The city of Tigard, Oregon, a suburb of Portland, has already chosen to repeal its parking minimums completely, making it the first city in Oregon to do so. Some affected cities have been less welcoming of the new state mandates, and have brought a lawsuit against the state to prevent the rules from taking effect, but for now the rules remain on the books.
Affordable housing and climate change advocates have long sought to repeal “parking minimums” in local jurisdictions around the country, arguing that building more parking comes at the expense of additional habitable area in a project and encourages people to continue driving their personal vehicles, even in urban settings where walking and mass transit are good options. And because off-street parking adds to the cost of developing a project, parking minimums ultimately result in higher rents for residential tenants, whose monthly payments cover the cost of adding parking to the development.
Parking minimums have also occasionally frustrated developers around the country. Building off-street parking is expensive—building a parking structure can cost between $15,000 and $30,000 per parking space—and takes up valuable square footage which the developer might have wished to design for a more profitable use. A Los Angeles study concluded that the cost of each square foot of parking area was about $21 higher than the marginal value of that parking area, suggesting that developers could realize higher profits if they were not always required to meet strict off-street parking quotas.
Other studies have confirmed that when local governments relax their parking minimums, developers will often choose to reduce how much parking they build, in some cases all the way to zero. One study examined the extent to which developers chose to include parking in their projects in Seattle after the city reduced parking minimums in many areas, and fully eliminated them in some others. The research found that developers rarely built more parking than they were required to, even after those requirements were decreased. And in parts of the city where no parking was required, nearly 30% of new projects were built without parking entirely. Similar results were observed in London: After its parking minimums were abandoned, the number of new parking spaces built declined dramatically.
This research suggests that absent a local parking mandate, developers are well-equipped to determine just how many parking spaces they should build to keep their projects profitable.
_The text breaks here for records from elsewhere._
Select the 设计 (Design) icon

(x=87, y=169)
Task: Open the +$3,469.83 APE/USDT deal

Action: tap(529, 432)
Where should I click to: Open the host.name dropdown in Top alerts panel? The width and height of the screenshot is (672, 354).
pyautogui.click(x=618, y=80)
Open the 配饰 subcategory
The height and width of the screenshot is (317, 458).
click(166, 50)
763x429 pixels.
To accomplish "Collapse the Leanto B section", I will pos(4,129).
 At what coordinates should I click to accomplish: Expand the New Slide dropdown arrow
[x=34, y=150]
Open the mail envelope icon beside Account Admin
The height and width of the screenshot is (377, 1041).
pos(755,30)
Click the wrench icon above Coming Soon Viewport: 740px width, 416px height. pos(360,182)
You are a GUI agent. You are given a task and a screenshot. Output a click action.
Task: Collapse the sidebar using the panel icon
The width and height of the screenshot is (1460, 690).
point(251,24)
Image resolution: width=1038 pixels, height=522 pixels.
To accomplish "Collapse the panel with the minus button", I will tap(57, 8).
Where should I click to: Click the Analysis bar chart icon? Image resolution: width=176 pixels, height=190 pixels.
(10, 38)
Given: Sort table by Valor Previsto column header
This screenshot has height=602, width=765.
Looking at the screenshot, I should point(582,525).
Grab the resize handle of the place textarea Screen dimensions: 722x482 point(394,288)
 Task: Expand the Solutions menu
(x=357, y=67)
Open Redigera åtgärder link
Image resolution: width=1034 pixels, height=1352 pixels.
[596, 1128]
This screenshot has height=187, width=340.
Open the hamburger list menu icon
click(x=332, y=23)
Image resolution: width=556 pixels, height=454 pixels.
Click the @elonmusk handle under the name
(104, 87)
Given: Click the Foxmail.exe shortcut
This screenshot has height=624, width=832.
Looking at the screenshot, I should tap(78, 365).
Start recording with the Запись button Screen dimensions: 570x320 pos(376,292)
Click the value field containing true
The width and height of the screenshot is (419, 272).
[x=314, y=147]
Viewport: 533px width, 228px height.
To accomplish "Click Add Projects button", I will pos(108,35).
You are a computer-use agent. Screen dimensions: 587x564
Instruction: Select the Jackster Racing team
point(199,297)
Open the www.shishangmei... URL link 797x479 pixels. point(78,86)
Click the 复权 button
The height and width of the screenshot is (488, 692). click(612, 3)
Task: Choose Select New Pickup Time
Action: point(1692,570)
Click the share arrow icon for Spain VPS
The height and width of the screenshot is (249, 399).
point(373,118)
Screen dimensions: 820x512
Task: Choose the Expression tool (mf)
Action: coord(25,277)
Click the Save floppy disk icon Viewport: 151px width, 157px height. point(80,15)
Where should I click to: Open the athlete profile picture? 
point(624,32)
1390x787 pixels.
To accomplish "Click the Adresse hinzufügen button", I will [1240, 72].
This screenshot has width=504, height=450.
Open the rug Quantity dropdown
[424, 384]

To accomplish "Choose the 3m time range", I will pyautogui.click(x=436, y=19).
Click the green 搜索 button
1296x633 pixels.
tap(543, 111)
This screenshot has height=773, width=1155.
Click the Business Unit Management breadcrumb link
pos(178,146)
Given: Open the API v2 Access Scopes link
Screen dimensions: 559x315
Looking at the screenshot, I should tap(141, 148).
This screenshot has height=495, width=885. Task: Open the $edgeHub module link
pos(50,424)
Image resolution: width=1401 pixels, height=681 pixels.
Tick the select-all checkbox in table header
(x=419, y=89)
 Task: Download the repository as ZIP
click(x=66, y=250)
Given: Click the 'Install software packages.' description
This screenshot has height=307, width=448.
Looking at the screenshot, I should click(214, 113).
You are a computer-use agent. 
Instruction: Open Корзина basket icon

Abolishing parking minimums has become a trend in U.S. cities seeking to bolster development in their urban center, but so far only California and Oregon have enacted parking reform at a statewide level. San Francisco, Minneapolis, Anchorage, Buffalo and Hartford, to name several examples, have all done away with parking minimums citywide. Some cities have imposed parking maximums in certain geographies—i.e., caps on the total number of off-street parking spaces that can be included with new development projects. For instance, San Francisco caps parking in most residential districts at 1.5 spaces per unit (though in some cases the cap drops to 0.5), and Portland caps parking in certain residential zones at 1.35 spaces per unit. In January 2021, the City of Berkeley set a maximum of 0.5 parking spaces per unit in residential developments which are (i) within a quarter mile of a major transit stop, or (ii) along a transit corridor that receives services at 15-minute intervals during peak commute hours.
Policymakers around the country are increasingly turning to local land use regulation as a tool for battling climate change and addressing the nationwide housing affordability crisis. More cities and states may soon follow California and Oregon in pursuing parking reform as part of these larger initiatives. Whether these reforms have a long-term impact on how many parking spaces are built, the cost of housing, or how reliant people are on their personal cars, remains to be seen. For now, in these two states at least, these new rules may improve the equation for developers by allowing them to decide for themselves how much parking to provide in many urban areas on the West Coast.